On Jan. 4, British Prime Minister Theresa May named Tim Barrow, a career diplomat, as the U.K.’s permanent representative to the European Union. It will be Barrow who must talk face to face in Brussels with diplomats from the EU’s 27 other member countries, building bridges with people who still feel bruised and angry at U.K. voters for supporting a referendum in June to quit the union. When his invisible work is done, politicians will step in, and formal negotiations will begin by the end of March.
Barrow has just 11 weeks to prepare. His predecessor, Ivan Rogers, quit without warning on Jan. 3 after clashing with May’s office. He was apparently frustrated with the unrealistic attitudes of his pro-Brexit political bosses in London, who cheerfully insist that leaving the EU will be relatively trouble-free.
In his parting message to embassy colleagues, Rogers spelled out what he saw as the most immediate problems. “I hope you will continue to challenge ill-founded arguments and muddled thinking and that you will never be afraid to speak the truth to those in power,” he wrote. The structure of the U.K.’s negotiating team lacks clarity, and there aren’t enough specialists for the talks, he added.

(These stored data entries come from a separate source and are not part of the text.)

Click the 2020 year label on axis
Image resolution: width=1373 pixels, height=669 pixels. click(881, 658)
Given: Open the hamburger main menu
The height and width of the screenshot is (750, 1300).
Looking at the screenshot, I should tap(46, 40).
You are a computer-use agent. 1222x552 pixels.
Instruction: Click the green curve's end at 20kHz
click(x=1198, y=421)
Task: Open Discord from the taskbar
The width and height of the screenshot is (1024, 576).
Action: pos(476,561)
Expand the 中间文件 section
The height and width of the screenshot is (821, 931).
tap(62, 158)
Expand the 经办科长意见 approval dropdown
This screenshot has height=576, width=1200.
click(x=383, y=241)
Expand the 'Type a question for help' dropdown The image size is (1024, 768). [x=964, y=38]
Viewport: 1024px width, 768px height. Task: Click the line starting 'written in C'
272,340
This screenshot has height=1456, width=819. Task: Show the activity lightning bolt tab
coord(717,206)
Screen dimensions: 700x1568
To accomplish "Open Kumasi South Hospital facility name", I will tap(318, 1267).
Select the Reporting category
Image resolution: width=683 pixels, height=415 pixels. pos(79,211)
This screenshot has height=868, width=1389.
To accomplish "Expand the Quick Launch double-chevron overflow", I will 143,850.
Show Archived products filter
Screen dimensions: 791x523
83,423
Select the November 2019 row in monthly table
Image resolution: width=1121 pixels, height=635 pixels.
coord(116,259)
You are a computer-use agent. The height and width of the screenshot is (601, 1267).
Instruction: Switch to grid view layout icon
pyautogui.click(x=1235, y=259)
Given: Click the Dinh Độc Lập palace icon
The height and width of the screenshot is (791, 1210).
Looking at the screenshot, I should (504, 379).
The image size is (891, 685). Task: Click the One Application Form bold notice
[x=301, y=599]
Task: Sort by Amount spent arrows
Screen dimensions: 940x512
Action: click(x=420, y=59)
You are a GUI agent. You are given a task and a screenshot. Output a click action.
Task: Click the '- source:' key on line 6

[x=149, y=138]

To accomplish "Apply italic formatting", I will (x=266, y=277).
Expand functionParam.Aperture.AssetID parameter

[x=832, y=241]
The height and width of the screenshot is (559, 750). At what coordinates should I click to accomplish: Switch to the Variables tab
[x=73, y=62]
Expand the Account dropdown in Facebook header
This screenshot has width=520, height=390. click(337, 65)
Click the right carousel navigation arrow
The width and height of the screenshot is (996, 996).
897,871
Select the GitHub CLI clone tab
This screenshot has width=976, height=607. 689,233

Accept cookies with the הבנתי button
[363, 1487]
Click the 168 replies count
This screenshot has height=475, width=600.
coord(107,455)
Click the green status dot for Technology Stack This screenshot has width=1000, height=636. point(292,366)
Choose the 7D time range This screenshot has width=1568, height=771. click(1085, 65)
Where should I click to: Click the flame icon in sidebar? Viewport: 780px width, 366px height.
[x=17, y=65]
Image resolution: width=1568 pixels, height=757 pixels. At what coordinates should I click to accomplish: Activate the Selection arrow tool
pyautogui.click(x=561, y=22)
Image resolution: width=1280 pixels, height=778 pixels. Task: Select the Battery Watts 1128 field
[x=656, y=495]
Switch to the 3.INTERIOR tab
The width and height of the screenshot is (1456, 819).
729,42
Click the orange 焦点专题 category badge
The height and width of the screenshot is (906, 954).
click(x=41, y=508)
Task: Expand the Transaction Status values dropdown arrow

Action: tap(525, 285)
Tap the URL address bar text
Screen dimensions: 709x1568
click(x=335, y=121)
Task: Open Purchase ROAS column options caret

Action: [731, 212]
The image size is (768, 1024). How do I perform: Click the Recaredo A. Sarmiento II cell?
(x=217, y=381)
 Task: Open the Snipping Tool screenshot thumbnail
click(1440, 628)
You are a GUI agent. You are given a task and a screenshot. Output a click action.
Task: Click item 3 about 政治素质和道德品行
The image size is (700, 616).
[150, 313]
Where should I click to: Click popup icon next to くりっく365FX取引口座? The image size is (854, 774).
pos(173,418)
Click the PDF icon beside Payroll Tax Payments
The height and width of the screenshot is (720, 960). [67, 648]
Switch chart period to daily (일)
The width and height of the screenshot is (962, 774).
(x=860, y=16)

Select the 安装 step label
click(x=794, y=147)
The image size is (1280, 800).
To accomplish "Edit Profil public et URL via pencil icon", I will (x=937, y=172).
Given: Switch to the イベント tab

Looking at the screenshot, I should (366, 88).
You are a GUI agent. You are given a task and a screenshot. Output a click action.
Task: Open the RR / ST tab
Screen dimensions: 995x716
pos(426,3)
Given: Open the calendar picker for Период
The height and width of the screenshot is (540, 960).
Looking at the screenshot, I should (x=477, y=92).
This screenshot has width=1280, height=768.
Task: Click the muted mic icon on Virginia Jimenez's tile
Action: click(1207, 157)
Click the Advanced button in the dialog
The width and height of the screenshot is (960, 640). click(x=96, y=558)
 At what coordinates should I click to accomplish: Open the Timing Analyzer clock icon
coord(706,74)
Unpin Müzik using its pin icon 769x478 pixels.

If Barrow is to succeed, he will have to persuade his EU counterparts to give him clues about their negotiating positions. Between now and March, he also needs to master more than 40 years of European law, amounting to thousands of different directives and regulations, and their impact on everything from banking rules to bath towels.
Just as taxing as negotiating with other EU members will be navigating the political minefield in Britain. In his farewell note, Rogers said nobody—including him—knew what kind of deal the prime minister wanted. This is partly because May’s Tory party is still divided on trade and immigration policy. Such divisions reach into the highest levels of her cabinet, where Chancellor Philip Hammond leads those who favor a “soft” Brexit and Foreign Secretary Boris Johnson favors a quick and clean break.
“Brexit is fiendishly complicated, yet fiendishly simple,” says Charles Crawford, a former top British diplomat who worked with Barrow in the 1990s. “The essence of any U.K.-EU deal can be written down on one side of a piece of paper.” It would set out whether the country can still trade freely in the EU single market; what access British banks will have to other EU countries; and new migration rules.
While a young official in his 20s, Barrow was stationed in the U.K. Embassy in Moscow as the USSR collapsed. Crawford was with him one night when a crowd blockaded streets near the Russian parliament, and a British minister visiting from London suggested taking a look in person. His colleagues were terrified, but Barrow arranged for a minibus and a tour.
He’s seen as coming from the old school of British officialdom. A Tolkien fan with the air of an Oxford professor, Barrow is said to shun computers, instead asking his secretary to print out documents for him to read. “Tim Barrow has been invaluable,” says Johnson. “He is just the man to get the best deal for the U.K.”
According to Crawford, when Barrow knows what the politicians want, he won’t rest until he delivers it. He’s “like a heat-seeking missile: You point him at a big, fast-moving target and he’s likely to hit it,” Crawford says. “But it’s not his job to choose the target.”
The bottom line: The diplomat assigned with prepping for Brexit must handle complex talks with the EU and political divisions at home.